わたしはキリストに結ばれた者として真実を語り、偽りは言わない。わたしの良心も聖霊によって証ししていることですが、わたしには深い悲しみがあり、わたしの心には絶え間ない痛みがあります。わたし自身、兄弟たち、つまり肉による同胞のためならば、キリストから引き離され、神から見捨てられた者となってもよいとさえ思っています。彼らはイスラエルの民です。神の子としての身分、栄光、契約、律法、礼拝、約束は彼らのものです。先祖たちも彼らのものであり、肉によればキリストも彼らから出られたのです。キリストは万物の上におられる、永遠にほめたたえられる神、アーメン。
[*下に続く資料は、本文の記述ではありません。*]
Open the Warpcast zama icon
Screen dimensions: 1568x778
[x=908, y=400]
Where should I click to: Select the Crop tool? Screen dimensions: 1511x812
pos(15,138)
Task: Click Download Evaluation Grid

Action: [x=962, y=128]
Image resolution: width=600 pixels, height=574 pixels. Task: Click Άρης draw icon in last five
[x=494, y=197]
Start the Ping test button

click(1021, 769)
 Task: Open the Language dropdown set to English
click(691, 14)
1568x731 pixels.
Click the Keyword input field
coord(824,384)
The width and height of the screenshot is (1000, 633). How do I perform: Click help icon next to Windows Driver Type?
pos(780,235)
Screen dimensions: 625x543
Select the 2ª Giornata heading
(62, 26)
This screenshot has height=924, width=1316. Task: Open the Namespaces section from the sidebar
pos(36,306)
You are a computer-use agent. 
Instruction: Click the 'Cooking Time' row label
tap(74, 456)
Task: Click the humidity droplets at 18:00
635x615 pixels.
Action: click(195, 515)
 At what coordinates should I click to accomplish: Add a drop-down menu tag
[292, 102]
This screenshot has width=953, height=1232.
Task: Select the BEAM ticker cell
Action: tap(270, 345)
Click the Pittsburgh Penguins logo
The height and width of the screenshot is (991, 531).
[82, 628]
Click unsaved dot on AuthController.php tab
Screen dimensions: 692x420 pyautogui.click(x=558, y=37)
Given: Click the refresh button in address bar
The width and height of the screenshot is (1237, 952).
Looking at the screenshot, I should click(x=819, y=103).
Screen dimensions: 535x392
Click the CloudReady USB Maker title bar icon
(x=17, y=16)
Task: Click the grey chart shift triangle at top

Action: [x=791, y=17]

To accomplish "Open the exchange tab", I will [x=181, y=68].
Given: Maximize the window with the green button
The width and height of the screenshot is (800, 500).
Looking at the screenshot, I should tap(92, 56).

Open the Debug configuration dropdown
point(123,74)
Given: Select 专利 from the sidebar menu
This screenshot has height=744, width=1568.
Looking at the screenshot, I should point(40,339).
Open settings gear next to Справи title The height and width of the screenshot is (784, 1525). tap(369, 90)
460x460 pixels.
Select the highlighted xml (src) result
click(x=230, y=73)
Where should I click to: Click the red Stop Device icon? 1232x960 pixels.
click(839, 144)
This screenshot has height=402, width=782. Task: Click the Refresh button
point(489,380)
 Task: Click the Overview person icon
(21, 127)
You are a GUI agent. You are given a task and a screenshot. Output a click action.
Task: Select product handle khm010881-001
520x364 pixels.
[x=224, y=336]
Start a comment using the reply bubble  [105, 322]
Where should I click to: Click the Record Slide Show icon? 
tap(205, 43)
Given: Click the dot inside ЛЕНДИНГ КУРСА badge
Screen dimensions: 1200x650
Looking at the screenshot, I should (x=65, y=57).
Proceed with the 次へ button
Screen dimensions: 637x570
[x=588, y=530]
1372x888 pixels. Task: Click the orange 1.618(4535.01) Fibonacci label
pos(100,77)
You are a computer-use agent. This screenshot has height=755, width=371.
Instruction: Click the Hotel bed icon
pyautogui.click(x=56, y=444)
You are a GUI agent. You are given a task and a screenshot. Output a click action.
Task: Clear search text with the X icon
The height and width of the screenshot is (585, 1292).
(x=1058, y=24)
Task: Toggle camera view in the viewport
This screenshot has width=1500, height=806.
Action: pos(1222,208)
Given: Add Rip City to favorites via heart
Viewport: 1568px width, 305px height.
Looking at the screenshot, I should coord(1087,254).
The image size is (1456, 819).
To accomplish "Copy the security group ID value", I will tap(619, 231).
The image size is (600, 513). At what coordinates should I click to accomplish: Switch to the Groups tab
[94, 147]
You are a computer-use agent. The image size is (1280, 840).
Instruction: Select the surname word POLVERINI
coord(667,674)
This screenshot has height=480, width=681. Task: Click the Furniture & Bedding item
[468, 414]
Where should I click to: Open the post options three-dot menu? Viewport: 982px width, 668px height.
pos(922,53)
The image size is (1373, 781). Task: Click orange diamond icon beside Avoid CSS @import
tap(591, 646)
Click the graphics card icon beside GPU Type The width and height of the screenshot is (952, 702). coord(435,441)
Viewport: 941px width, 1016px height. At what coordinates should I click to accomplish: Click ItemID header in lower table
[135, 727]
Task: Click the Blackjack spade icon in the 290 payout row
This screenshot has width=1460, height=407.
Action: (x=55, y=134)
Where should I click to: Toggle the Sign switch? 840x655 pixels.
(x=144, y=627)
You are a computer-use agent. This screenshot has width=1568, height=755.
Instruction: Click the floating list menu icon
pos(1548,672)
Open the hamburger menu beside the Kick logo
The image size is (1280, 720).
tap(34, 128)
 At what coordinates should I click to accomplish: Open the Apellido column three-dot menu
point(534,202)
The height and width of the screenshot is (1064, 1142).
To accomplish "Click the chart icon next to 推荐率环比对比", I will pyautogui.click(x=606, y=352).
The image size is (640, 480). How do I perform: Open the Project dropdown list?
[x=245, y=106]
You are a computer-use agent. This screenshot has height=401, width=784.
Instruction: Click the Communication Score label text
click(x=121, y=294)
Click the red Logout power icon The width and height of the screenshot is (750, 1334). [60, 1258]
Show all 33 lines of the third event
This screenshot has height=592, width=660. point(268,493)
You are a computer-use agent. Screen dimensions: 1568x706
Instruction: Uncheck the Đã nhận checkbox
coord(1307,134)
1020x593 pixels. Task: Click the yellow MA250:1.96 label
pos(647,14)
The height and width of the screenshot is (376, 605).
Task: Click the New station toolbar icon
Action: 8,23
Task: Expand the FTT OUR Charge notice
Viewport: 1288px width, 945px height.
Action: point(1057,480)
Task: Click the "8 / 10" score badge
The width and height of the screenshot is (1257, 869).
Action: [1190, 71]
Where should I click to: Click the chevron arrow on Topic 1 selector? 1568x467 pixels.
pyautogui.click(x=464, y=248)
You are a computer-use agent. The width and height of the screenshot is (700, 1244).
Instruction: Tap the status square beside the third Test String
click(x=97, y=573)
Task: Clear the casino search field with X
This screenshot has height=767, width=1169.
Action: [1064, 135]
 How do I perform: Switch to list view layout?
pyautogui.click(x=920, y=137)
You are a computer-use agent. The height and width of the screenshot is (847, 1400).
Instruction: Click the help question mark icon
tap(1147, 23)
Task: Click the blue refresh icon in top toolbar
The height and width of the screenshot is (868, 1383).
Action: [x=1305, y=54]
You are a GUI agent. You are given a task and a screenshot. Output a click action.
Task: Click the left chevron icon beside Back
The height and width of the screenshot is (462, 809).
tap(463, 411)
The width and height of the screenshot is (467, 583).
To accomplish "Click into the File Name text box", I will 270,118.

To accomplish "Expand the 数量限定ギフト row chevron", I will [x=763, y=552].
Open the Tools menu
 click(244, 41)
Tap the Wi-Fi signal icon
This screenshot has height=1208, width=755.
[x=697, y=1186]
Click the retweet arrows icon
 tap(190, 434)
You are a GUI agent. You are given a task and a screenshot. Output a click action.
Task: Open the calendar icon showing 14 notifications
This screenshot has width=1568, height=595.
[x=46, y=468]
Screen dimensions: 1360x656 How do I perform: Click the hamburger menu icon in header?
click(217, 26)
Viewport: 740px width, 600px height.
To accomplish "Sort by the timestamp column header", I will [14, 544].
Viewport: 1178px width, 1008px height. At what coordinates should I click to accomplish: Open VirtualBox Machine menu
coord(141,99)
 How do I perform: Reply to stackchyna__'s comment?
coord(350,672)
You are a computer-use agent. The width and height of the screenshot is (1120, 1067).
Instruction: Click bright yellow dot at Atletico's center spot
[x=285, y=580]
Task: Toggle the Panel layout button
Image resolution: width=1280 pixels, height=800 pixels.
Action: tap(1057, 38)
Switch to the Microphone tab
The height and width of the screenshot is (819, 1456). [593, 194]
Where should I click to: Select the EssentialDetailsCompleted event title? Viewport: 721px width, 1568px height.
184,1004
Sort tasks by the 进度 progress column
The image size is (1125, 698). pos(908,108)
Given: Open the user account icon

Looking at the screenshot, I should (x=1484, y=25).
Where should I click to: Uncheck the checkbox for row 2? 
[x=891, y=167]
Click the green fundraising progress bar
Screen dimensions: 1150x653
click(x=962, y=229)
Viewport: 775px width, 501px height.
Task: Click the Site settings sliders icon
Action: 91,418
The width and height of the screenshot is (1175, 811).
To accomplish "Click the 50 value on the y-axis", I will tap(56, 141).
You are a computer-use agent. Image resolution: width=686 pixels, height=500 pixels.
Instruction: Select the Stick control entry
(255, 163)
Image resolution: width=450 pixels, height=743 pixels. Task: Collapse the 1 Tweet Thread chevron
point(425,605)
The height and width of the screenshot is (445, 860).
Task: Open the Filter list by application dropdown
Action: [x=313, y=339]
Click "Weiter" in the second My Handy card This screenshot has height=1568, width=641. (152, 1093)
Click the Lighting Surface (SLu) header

私たちは、このように語ったパウロが、今朝の御言葉を記していることを忘れてはなりません。ある人は、パウロの厳しいユダヤ人への言葉は、ユダヤ人への激しい愛のゆえであったと申しております。パウロがここで述べていますように、イスラエルの民こそ、神の子としての身分、栄光、契約、律法、礼拝、約束を与えられた者たちでありました。彼らこそ、主イエス・キリストを受け入れるようにと備えられた神の民であったのです。けれども、その彼らが、こともあろうに主イエスを殺してしまう。そして、今もパウロたちを迫害し、イエス・キリストの教会を迫害していたのです。このことを覚えるとき、パウロはユダヤ人の罪をあばかずにはおれなかった。同胞の民を愛すればこそ、彼らの罪を罪としてあばかざるを得なかったのです。ローマの信徒への手紙は、ユダヤ人キリスト者と異邦人キリスト者からなる教会に宛てて記された手紙であります。他方、テサロニケの信徒への手紙は、ユダヤ人から苦しめられている異邦人教会に宛てて記された手紙でありますから、語り口が異なるのは当然のことであります。けれども、パウロから、同胞のユダヤ人に対する愛が消えたことは決してありませんでした。パウロ自身もかつて神の教会の迫害者であったがゆえに、深い悲しみをもって同胞の救いを祈り求めていたのです。パウロが、町を訪れるごとに、まずユダヤ人の会堂を訪れ、福音を告げ知らせたのは、その思いの現れであると言えるのです。
それでは、今朝の御言葉の最後の言葉、「神の怒りは余すところなく彼らの上に臨みます。」という言葉を、私たちはどのように理解すればよいのでしょうか。まず確認しておきたいことは、このパウロの言葉は、ユダヤ人のうえに、神の怒りがくだることを願い求める言葉ではないということです。むしろ、この言葉は、テサロニケの信徒たちが自分で復讐せずに、神の裁きにゆだねることを求める言葉なのです。そのことはローマの信徒への手紙第12章14節から19節までの御言葉と重ね合わせて読むならば、お分かりいただけると思います。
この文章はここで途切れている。